20 dakikada 2-0 olmustu bile mac.. o sirada bünyamin gezer, antep'in vahim durumda oldugunu düsünüp molayi aldi. su içen anteplilerden mehmet yozgatli takimi ateslemeye calisiyor, gazi sadece julio sezar aliyordu. sabri su molasinda konusan gruplarin arasina girip "kim? kim? kim yapmis yahu?" diye muhabbeti dagitiyordu..

velhasil aradan sonra 28. dakika gibi julio sezar, simdilik 25 metreden, bir kac sene sonra 50 metreden bir sut cikartiyor, leo franco golu yiordu.. seneler once aynı noktadan atilan bir şut torbali spor macında avuta gitmis, torbali spor kalecisi de "ben oradan gol yer miyim ulan" diye sutu atan oyuncunun üstüne yürümüs ve kirmizi kart görmüştü. işte o macin hakemi bünyamin gezer anilarinin depresmesine ragmen golu veriyordu..

galatasaray'in oyununu bozmayi basarmisti antep cünkü dili bogazina kacar keita dahil mustafa sarp ve ayhan oyundan düsmüstü. mustafa sarp gol atmayi acaip becerebilen ama oyun esnasinda bi ön liberonun yapmasi gerekenleri sergileyemeyen, ya da henüz sergileyemeyen bir oyuncuydu kanaatimce.. ilk yari bu sekil biterken lig tv kameralari soyunma odalarinin kapisina kadar geliyor maç boyunca sinirli olan ayhan lig tv kameralarina "buyur gel içindekini de çek" diyip şortunu göstermek istiyor ama kendisine yakistiramadigi için yapmiyordu..

15 dakika aradan sonra takimlar 89 model station wagon pejo dizel arabasi rolantisinde maca devam ettiler.. (bu sahsim adina efsanevi bi rolanti biçimidir. cok ses yapar ama, hiç bir boka yaradigi yoktur) antep acikcasi biraz daha iyi oynuordu. keita oyundan cikiyor kewell oyuna giriyor, ayhan pek oynayamiyor mustafa sarp ise calima gidiyordu.. arda tam bir alex oluyordu yavas yavas. dakika 83 ü gösterirken de alex gibi oyuna dahil oluyor, nonda'yi süper bir sekilde penalti noktasinin bir kac metre solunda topla bulusturuyor, nonda da yaradana siginip topu aglara gonderiyordu. golden sonra aydin'a bakan nonda, az once aydin in kacirdigi pozisyonu hatirlatarak genc oyuncunun duygulari ile oynuyordu..
(sanirim hayatimda gördügüm en sahane pankarti antepli bir taraftar aciyordu.. bundan daha zekisini seneler once istanbullu bir kiz guns and roses konserinde "dont worry mom i am with axl" şeklinde acmişti)
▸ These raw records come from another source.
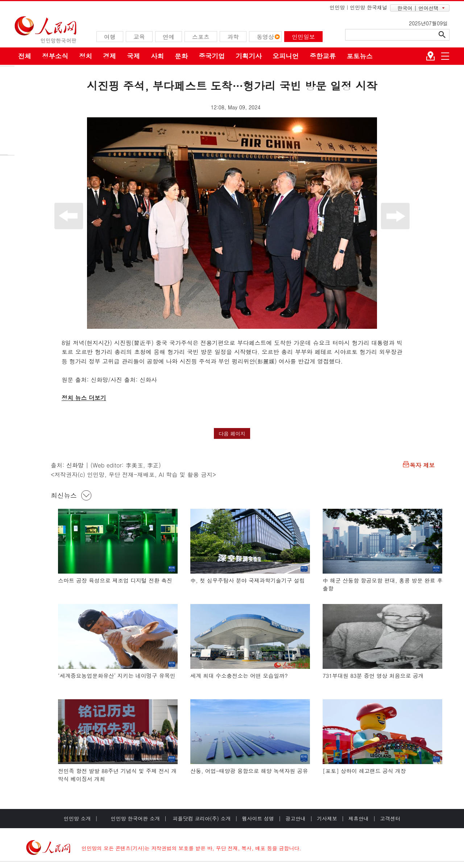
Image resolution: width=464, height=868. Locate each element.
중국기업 (212, 56)
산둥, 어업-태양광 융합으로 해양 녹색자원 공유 (249, 771)
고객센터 (390, 818)
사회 (157, 56)
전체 (25, 56)
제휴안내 (359, 818)
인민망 (337, 7)
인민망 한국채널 (368, 7)
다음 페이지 (232, 433)
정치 (86, 56)
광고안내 (295, 818)
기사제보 (327, 818)
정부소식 (55, 56)
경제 (109, 56)
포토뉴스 (360, 56)
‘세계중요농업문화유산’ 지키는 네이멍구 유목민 (117, 675)
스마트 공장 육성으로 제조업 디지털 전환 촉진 (115, 580)
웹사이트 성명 (258, 818)
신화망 (75, 465)
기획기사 (249, 56)
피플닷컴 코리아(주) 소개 (201, 818)
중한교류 (323, 56)
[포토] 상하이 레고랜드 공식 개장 (364, 771)
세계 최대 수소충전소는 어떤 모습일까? (239, 675)
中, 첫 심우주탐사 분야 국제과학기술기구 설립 (248, 580)
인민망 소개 (77, 818)
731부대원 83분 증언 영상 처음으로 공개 (373, 675)
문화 (181, 56)
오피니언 (286, 56)
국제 (133, 56)
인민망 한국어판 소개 (135, 818)
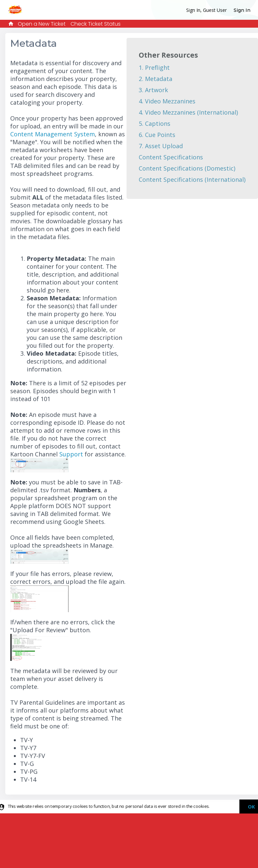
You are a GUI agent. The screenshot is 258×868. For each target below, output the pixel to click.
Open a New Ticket (41, 24)
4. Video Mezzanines (167, 101)
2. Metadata (155, 79)
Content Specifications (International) (192, 179)
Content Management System (52, 134)
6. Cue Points (157, 134)
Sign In (242, 10)
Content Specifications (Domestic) (187, 168)
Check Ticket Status (95, 24)
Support (70, 454)
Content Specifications (171, 157)
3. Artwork (153, 90)
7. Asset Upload (161, 146)
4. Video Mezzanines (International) (188, 112)
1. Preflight (154, 67)
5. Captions (154, 123)
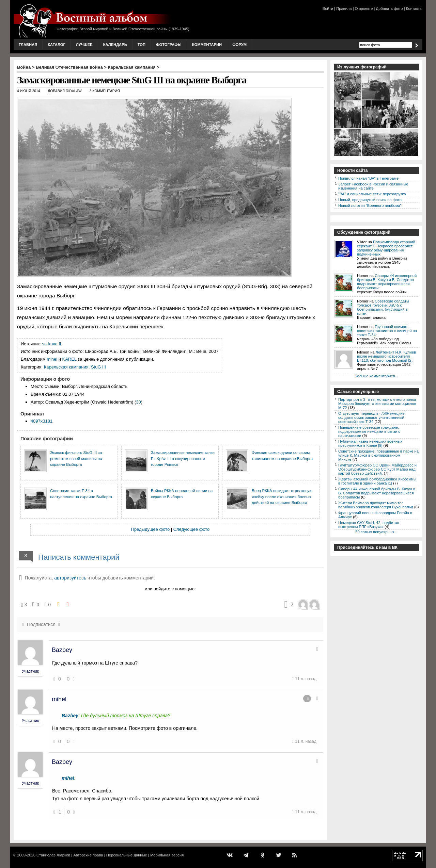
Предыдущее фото (150, 529)
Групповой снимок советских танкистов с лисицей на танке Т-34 (387, 331)
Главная (28, 45)
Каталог (57, 45)
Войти (328, 9)
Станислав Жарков (53, 855)
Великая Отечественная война (69, 67)
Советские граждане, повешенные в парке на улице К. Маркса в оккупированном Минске (378, 455)
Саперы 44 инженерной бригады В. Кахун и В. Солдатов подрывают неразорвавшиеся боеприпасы (387, 282)
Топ (141, 45)
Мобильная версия (167, 855)
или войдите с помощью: (170, 589)
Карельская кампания (132, 67)
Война (24, 67)
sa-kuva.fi (51, 344)
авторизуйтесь (70, 578)
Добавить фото (389, 9)
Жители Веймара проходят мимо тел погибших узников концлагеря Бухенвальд (376, 505)
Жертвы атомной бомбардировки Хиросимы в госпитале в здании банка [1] (377, 481)
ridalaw (74, 91)
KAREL (69, 359)
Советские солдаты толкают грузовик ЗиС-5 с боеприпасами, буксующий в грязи (383, 307)
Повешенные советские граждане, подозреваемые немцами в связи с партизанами (369, 431)
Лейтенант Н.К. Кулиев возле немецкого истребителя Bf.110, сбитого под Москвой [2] (386, 356)
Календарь (115, 45)
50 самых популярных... (376, 532)
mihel (52, 359)
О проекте (364, 9)
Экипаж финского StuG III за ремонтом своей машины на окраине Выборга (76, 458)
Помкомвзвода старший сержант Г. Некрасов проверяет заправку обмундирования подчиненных (386, 248)
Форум (239, 45)
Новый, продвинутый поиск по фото (370, 200)
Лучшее (84, 45)
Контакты (414, 9)
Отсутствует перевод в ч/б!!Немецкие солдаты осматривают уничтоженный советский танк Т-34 (371, 417)
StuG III (98, 367)
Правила (344, 9)
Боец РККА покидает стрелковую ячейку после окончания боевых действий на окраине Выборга (282, 496)
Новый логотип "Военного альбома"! (370, 206)
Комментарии (207, 45)
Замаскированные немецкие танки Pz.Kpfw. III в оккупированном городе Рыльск (183, 458)
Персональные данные (127, 855)
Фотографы (169, 45)
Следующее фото (191, 529)
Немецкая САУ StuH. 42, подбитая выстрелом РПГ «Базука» (369, 525)
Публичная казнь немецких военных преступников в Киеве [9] (370, 443)
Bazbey (62, 650)
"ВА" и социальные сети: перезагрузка (372, 194)
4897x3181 (42, 421)
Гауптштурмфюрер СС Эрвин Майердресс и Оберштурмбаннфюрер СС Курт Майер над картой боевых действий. (377, 469)
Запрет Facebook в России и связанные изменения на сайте (373, 186)
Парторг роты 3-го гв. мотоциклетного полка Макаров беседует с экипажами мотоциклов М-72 (377, 404)
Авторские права (88, 855)
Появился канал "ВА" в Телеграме (368, 178)
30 (138, 402)
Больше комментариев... (376, 376)
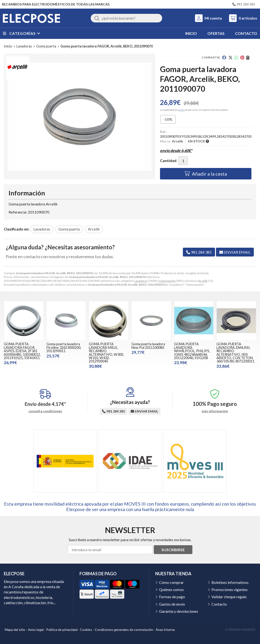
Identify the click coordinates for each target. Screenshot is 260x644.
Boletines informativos (230, 582)
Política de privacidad (62, 630)
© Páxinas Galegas (240, 630)
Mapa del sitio (15, 630)
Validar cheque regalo (229, 596)
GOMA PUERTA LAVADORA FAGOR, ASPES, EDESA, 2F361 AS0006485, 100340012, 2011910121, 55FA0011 (22, 351)
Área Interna (165, 630)
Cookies (86, 630)
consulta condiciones (45, 411)
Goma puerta (167, 281)
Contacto (219, 604)
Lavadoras (141, 281)
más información (215, 411)
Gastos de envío (172, 604)
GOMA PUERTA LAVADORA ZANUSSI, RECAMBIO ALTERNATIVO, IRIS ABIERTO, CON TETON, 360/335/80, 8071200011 (235, 352)
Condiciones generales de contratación (124, 630)
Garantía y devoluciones (178, 611)
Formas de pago (172, 596)
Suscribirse (173, 550)
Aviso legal (36, 630)
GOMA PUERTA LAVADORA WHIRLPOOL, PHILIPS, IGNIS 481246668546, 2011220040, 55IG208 (192, 351)
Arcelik (203, 281)
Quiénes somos (171, 590)
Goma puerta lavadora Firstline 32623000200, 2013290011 (64, 348)
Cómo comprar (171, 582)
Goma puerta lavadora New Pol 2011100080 (148, 346)
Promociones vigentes (229, 590)
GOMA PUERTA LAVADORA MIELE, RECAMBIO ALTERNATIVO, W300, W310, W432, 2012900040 (106, 352)
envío (181, 110)
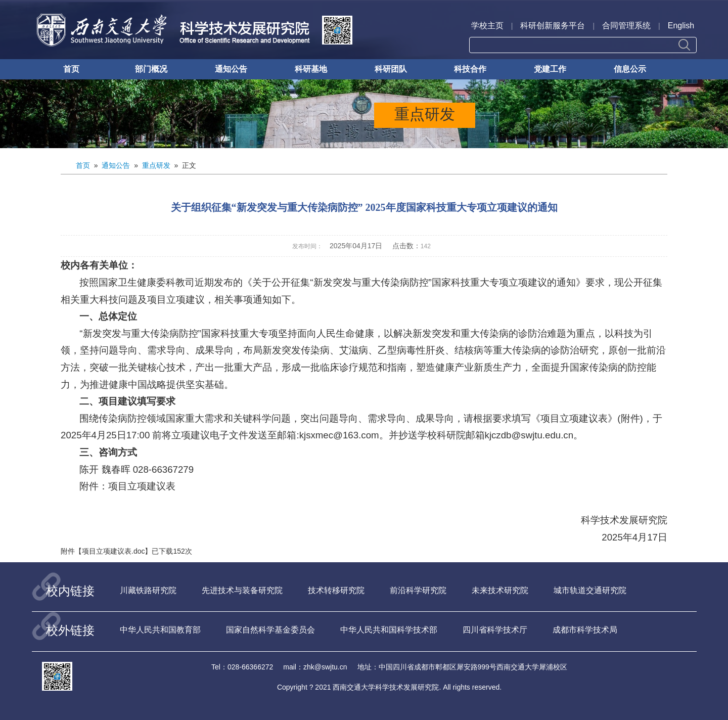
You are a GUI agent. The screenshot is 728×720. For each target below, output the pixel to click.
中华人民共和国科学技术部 (389, 629)
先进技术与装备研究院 (242, 590)
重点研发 (156, 165)
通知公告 (231, 69)
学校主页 (487, 25)
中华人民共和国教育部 (160, 629)
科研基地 (311, 69)
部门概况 (151, 69)
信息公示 (630, 69)
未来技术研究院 (500, 590)
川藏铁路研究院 (148, 590)
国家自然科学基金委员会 (270, 629)
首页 (71, 69)
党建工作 (550, 69)
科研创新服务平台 (553, 25)
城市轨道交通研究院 (590, 590)
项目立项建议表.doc (113, 551)
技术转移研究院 (336, 590)
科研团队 (391, 69)
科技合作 (470, 69)
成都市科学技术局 (585, 629)
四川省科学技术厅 (495, 629)
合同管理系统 (626, 25)
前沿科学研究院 (418, 590)
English (681, 25)
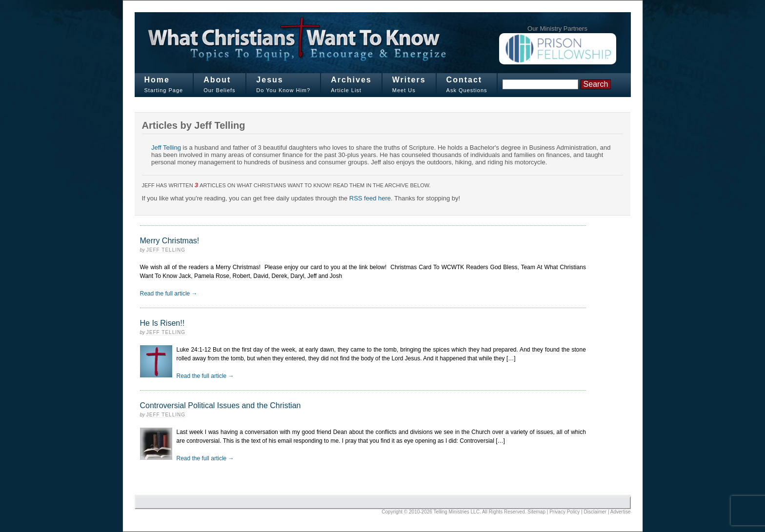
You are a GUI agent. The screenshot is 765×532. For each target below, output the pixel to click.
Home (157, 79)
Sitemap (536, 512)
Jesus (269, 79)
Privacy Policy (564, 512)
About (217, 79)
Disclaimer (595, 512)
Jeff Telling (166, 147)
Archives (351, 79)
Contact (464, 79)
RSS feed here (370, 198)
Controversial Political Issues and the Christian (221, 405)
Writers (409, 79)
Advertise (621, 512)
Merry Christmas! (170, 240)
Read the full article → (169, 294)
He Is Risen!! (162, 323)
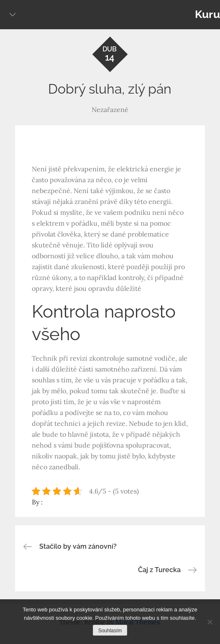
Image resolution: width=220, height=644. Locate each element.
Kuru (207, 14)
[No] (210, 622)
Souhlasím (110, 631)
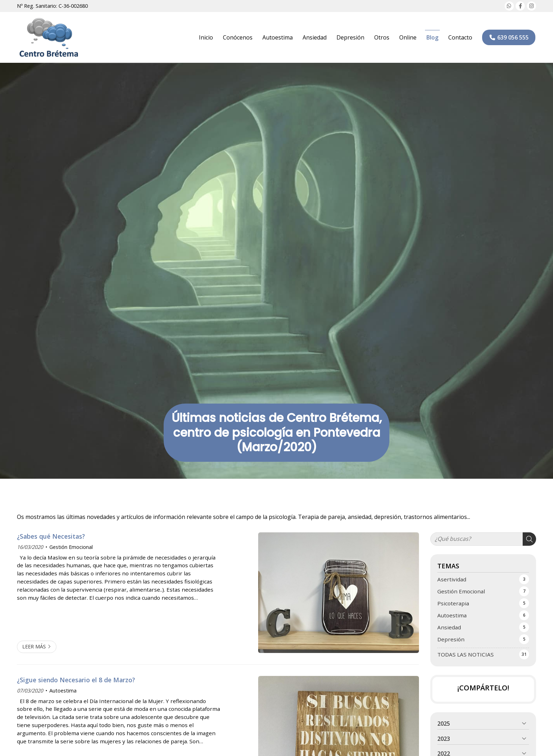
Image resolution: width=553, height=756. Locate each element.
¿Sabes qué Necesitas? (51, 536)
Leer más (34, 646)
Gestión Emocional (71, 547)
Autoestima (63, 690)
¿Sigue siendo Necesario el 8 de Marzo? (76, 680)
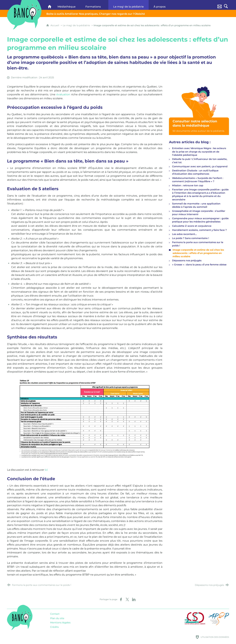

hop sabri galatasaray'in golüne karsilik verdi.. antepli oyuncunun üstüne cikan sabri penaltiya neden oluyor, antepli oyuncu atis pozisyonunda oldugu icin antep 2 penalti atisi kullaniyordu.. iki penalti da gole cevrilirken mac birden 3-3 e geliyordu ama bünyamin gezer "hastir len" diyerek macin 3-2 oldugunu tabataya soyluyordu..

velhasil son dakikalarda bünyamin gezer'in polis karakterinden dolayi arda'ya gosterdigi ölcüsüz sari kart haricinde bir gelisme olmuyor galatasaray, senelerdir kabusu olan antep deplasmanindan 3 puanla donuyordu.. buradan eski antepli veysel'e seslenmek istiyorum.. "ne oldu?? noldu veysel?? gel kurtar takimini!! hah haaa!!"